Verify SSH Integration

To verify that the SSH integration is working:

  1. Click the Menu icon in the upper-left corner.
  2. From the menu, under Vulnerability Management, select Scans.
  3. Under Folders, select My Scans.
  4. Click the ellipsis next to the scan you want to test. Click Launch to initiate an on-demand scan, and then click the completed scan to view scan details. The message OS Identification and Installed Software Enumeration over SSH: 97993 displays when authentication is successful.

Additional Information

Elevation

Elevation is used in BeyondInsight to handle privilege escalation for SSH accounts when performing scans. This option is used because some rules do not allow server login using root. Elevation can be enforced in BeyondInsight at system level or account level.

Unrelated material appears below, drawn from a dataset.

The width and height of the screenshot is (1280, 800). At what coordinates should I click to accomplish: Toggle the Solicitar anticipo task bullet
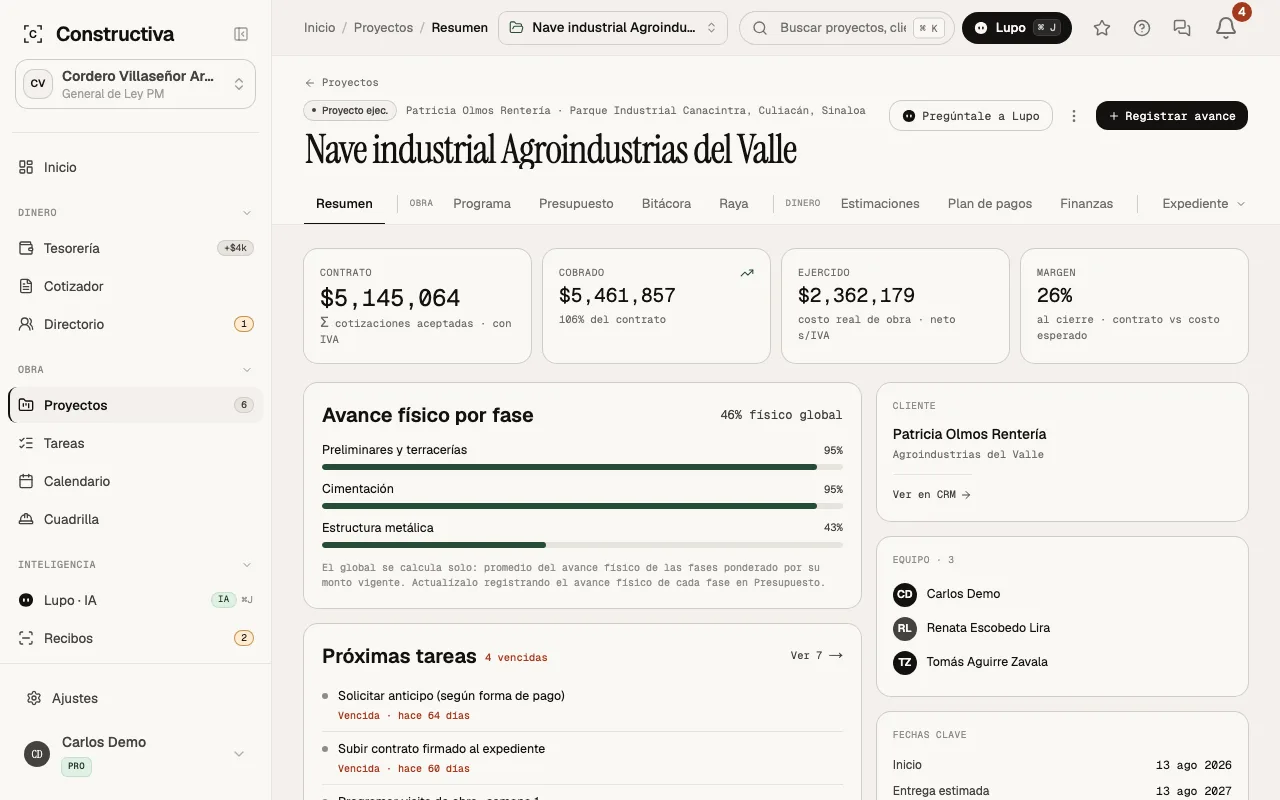tap(325, 695)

For more information, please see Add a Managed System Manually.

Customized Report

You can build a customized report in BeyondInsight to import hosts from a CSV to scan in Tenable.io. The customized report defines the information needed for Tenable.io uploads.

To build the report:

  1. In the BeyondInsight console, go to Analytics & Reporting.
  2. Under All Reports, select Assets, and then select the report you want to view.
  3. Select parameters to configure the report, and then click View Report.

This report can be run on any previous discovery scan, exported as a CSV, and uploaded as a scan target in Tenable.io.